American comedian (born 1980)

Emily Fortune Feimster (/ˈfiːmstər/; born July 1, 1980) is an American writer, comedian, and actress. Having made her television debut on NBC's Last Comic Standing in 2010, she starred as Colette on The Mindy Project (2015–2017). In July 2019, she began hosting the hit radio show What a Joke with Papa and Fortune with Tom Papa, interviewing comedians and celebrities, the first live programming on the SiriusXM channel Netflix is a Joke. She played Heather in The L Word: Generation Q, a reboot of The L Word.

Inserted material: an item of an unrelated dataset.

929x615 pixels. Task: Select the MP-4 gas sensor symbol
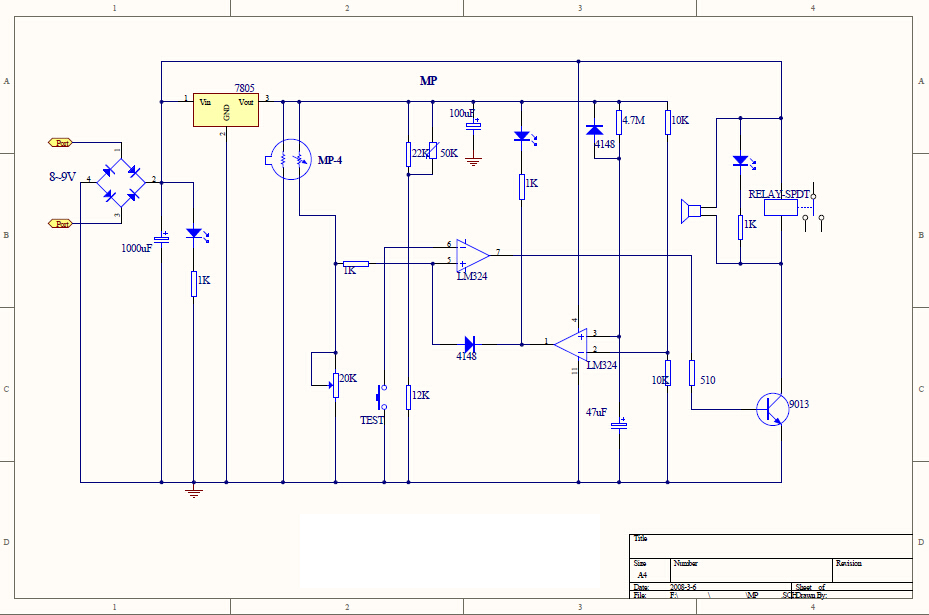(x=287, y=159)
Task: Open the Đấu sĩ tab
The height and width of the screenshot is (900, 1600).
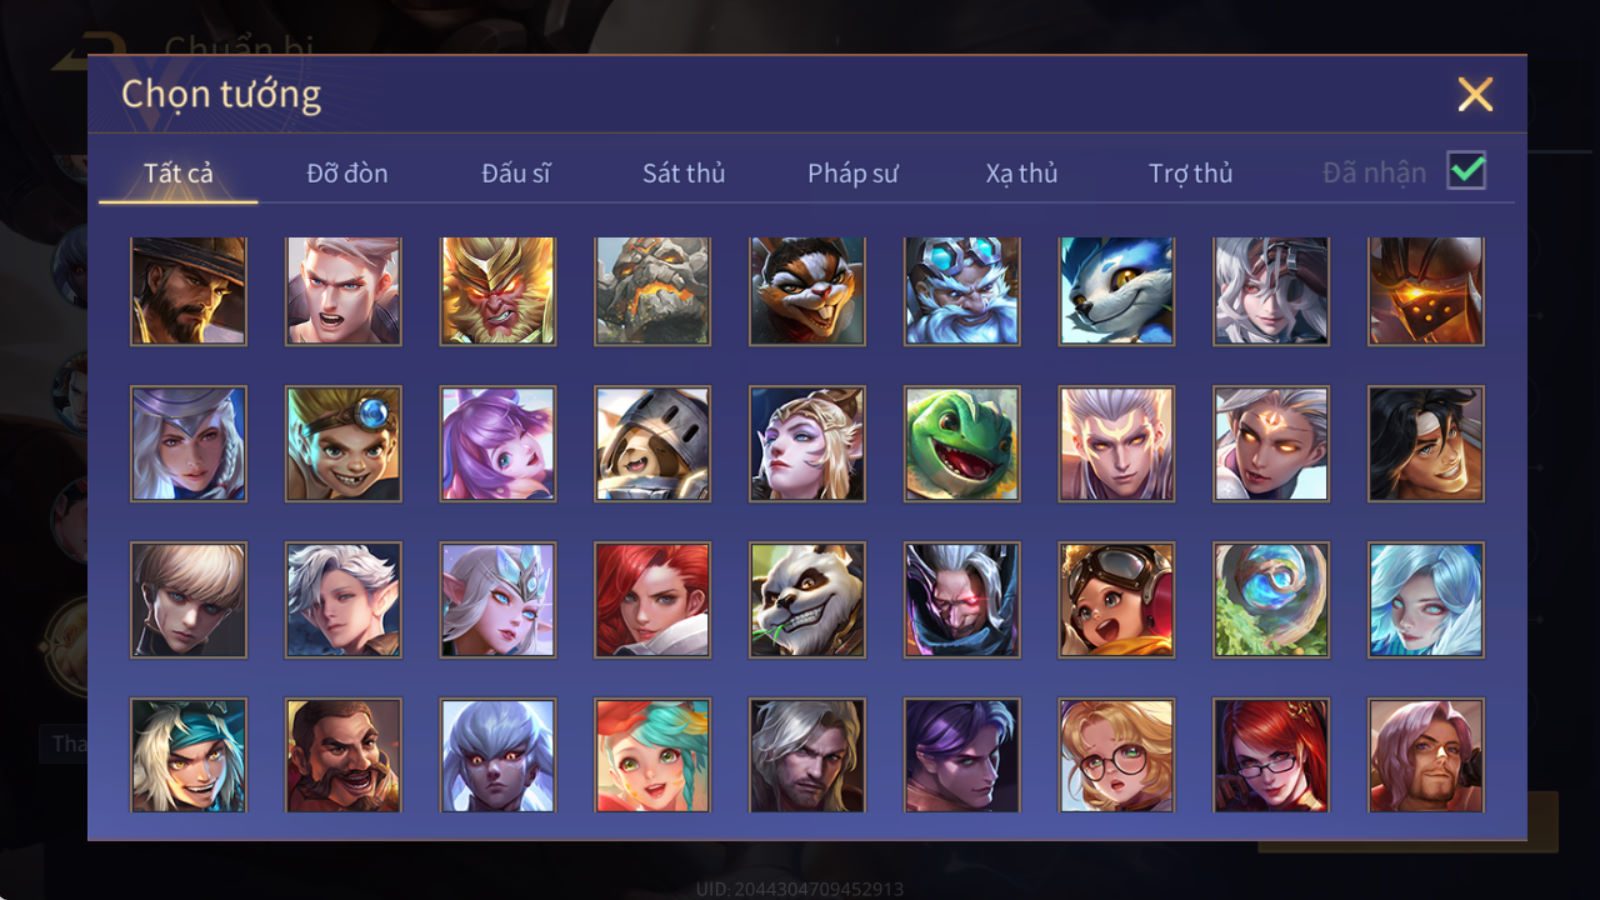Action: (516, 173)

==Early life and education ==
Feimster was born in Charlotte, North Carolina, to Mike and Ginger Feimster; the youngest of three, with two older brothers, Price and Jay. Fortune is her maternal great-grandmother's maiden name. Growing up in Belmont, North Carolina, she attended Belmont Central Elementary School and Belmont Junior High, subsequently graduating from South Point High School in 1998. That same year, she was presented to society at the Gastonia Debutante Ball. At South Point, she played basketball, softball, and tennis.

She attended Peace College, then a women-only school, and was elected student body president, majored in communications, and played soccer and tennis. She graduated summa cum laude and was the student speaker at commencement in 2002. The graduation speaker was Raleigh native actress Emily Procter, with whom Feimster became acquainted after the graduation.

== Career ==
After living in Spain for a year, she moved to Los Angeles in 2003 to become a personal assistant to Procter and pursue comedy. After connecting with Procter's neighbor, a journalist for the Los Angeles Daily News, Feimster began a seven-year career in entertainment journalism. In 2005, she joined The Groundlings Theatre, studying improv and sketch comedy. After four years, she was selected to join the Groundlings' Sunday Company.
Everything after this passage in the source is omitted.